■ Source
Io’s wanderings take her to Egypt; Act V takes place on the banks of the Nile. The  nymph prays to Jupiter to end her torments, then collapses. The god tells her he cannot go against destiny, but will share her woes. Jupiter persuades Juno to end her vengeance; the couple reunite. Her ordeal over, Io becomes the goddess Isis, and the divinities and Egyptians welcome the new deity. (Why Isis, one wonders? In the original Greek myth, Io is transformed into a heifer, poor cow. Surely Hathor would have been more fitting?)

Court politics aside, the opera was poorly received. While musicians admired Lully’s skill, the public thought the music was too learned. The hostile La Fontaine thought Lully was wrung out, forced to repeat himself. Isis was performed in Paris later that year, then resurrected in 1704, 1717–18, and 1732–33. “The piece had appeared cold and lacking action,” Boinvin wrote in 1717, “but a perfect performance drew attention to the beauties of the music, covering the defects of the poetry.” It was also the first opera produced in the Netherlands (Amsterdam, 1677); its first German production took place at Regensburg in 1688.

Entries on target coordinates
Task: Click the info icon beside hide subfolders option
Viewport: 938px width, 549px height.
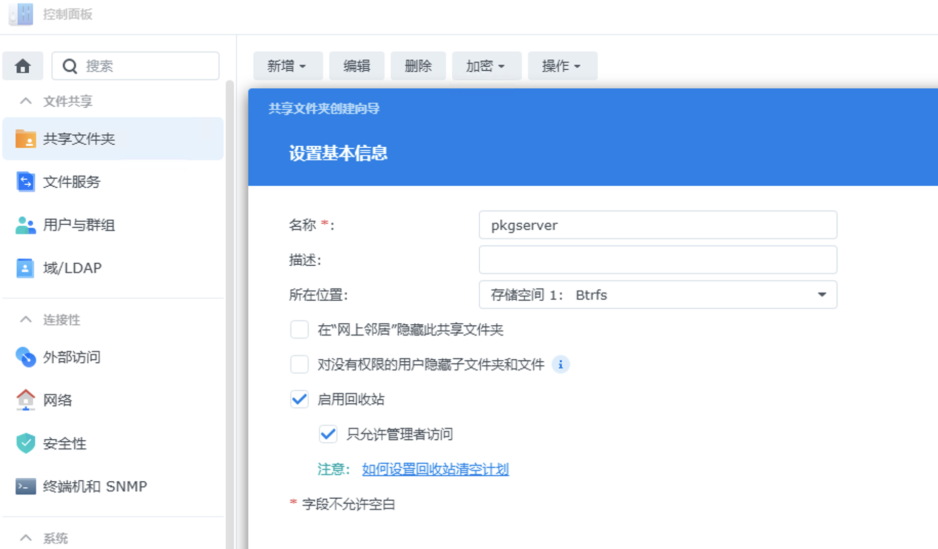Action: click(560, 365)
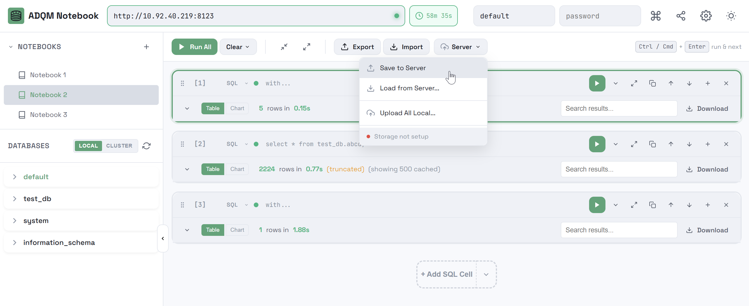
Task: Open the Clear dropdown menu
Action: click(x=238, y=47)
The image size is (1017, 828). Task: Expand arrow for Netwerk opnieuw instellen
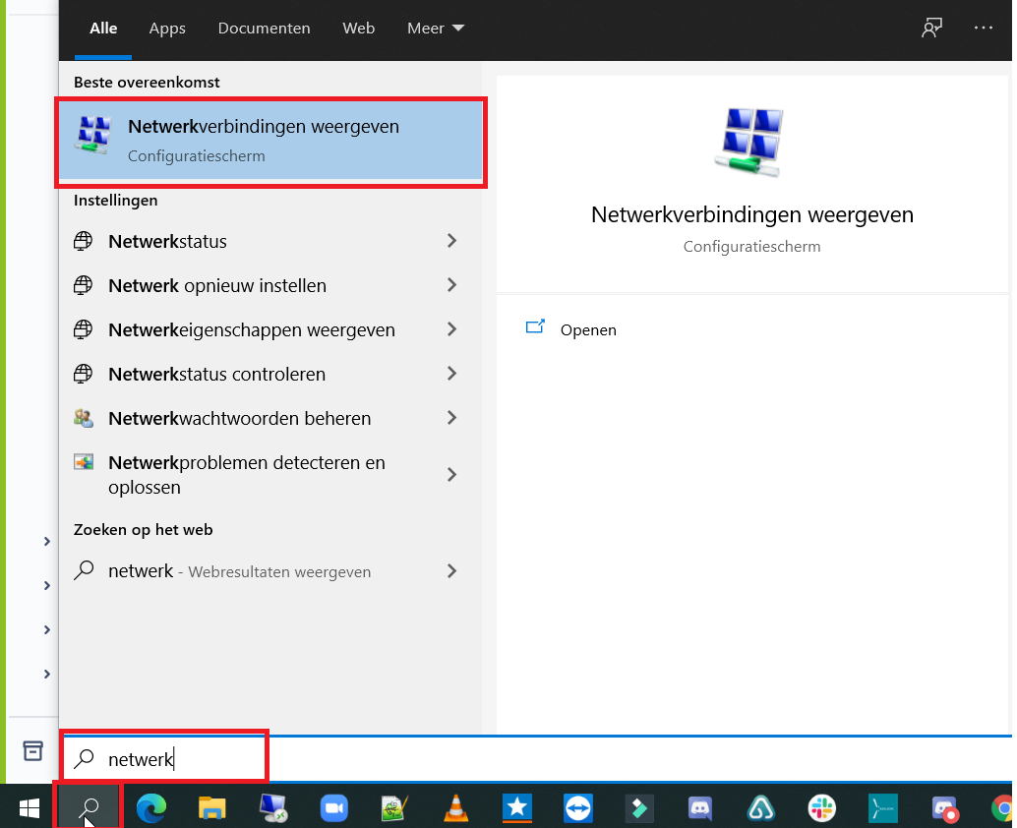coord(451,285)
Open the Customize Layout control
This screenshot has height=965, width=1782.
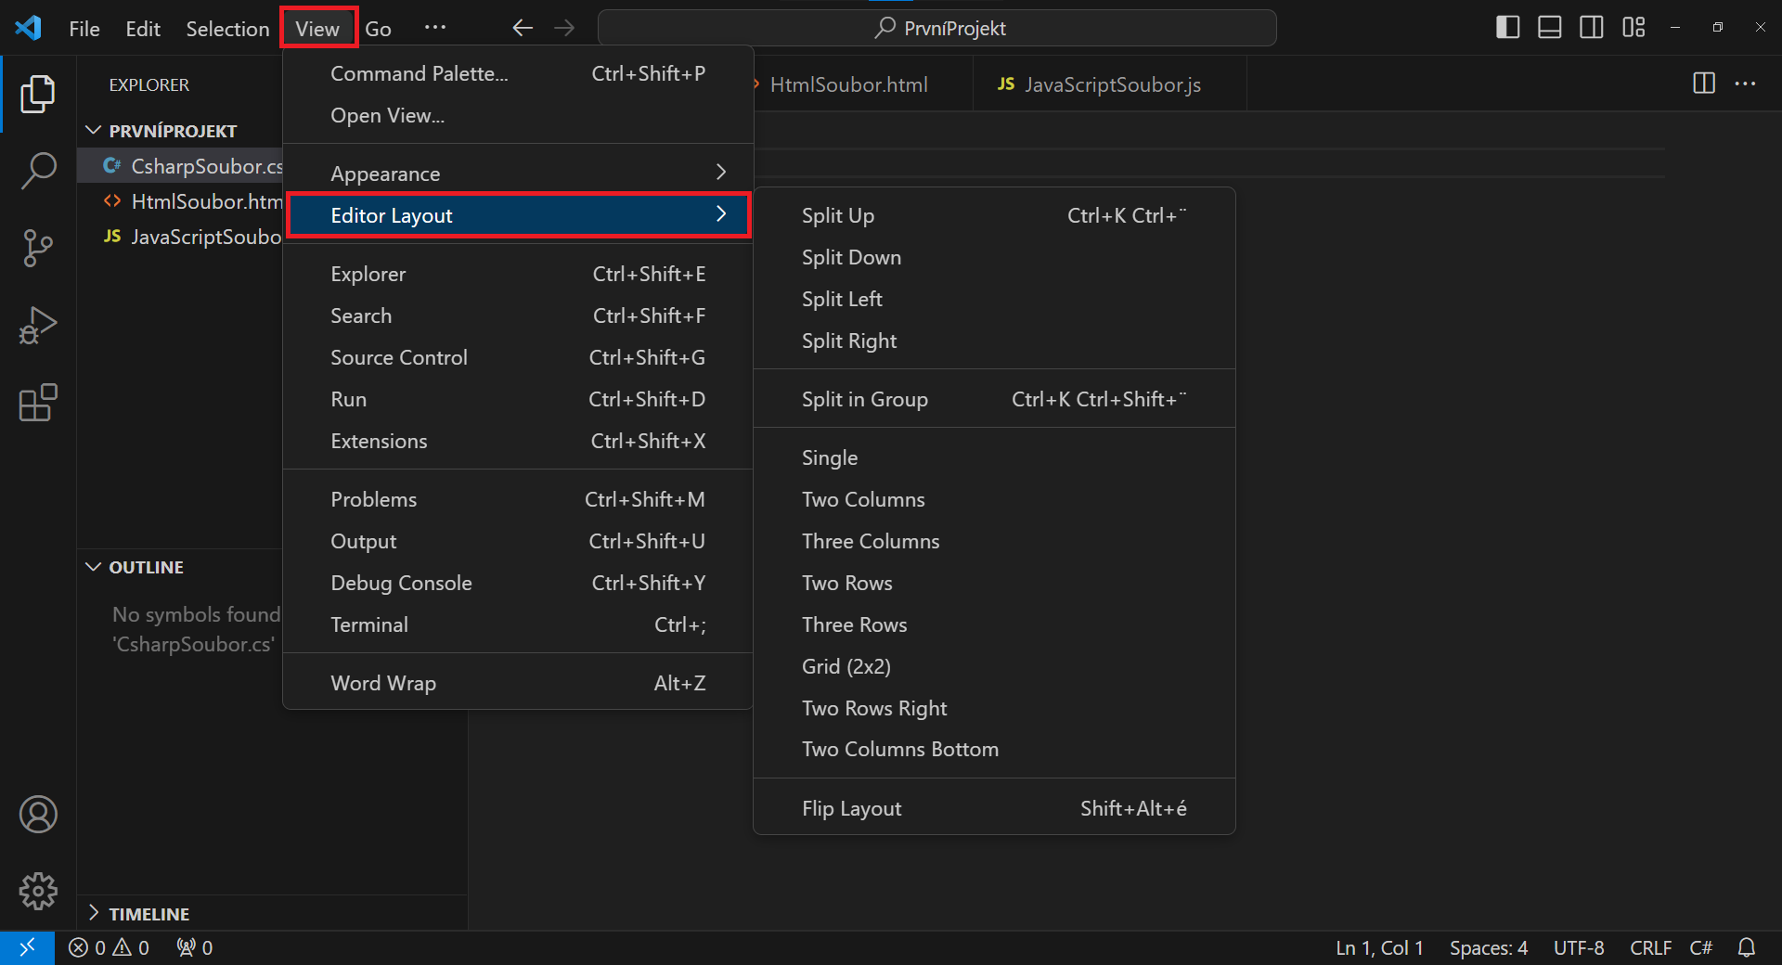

■ Given exercise 1
Update the passage on the opera Isis, starting with "Court politics aside, the" and going on through "Regensburg in 1688.", and put "critical" in place of "hostile".
■ Given exercise 2
Summarize the passage on the opera Isis in two sentences.

■ Reply 1
Court politics aside, the opera was poorly received. While musicians admired Lully’s skill, the public thought the music was too learned. The critical La Fontaine thought Lully was wrung out, forced to repeat himself. Isis was performed in Paris later that year, then resurrected in 1704, 1717–18, and 1732–33. “The piece had appeared cold and lacking action,” Boinvin wrote in 1717, “but a perfect performance drew attention to the beauties of the music, covering the defects of the poetry.” It was also the first opera produced in the Netherlands (Amsterdam, 1677); its first German production took place at Regensburg in 1688.

■ Reply 2
In Act V, set on the banks of the Nile, Jupiter persuades Juno to end her vengeance, and Io becomes the goddess Isis, welcomed by the divinities and Egyptians. The opera was poorly received, with the public finding the music too learned, yet it was revived several times and was the first opera produced in the Netherlands.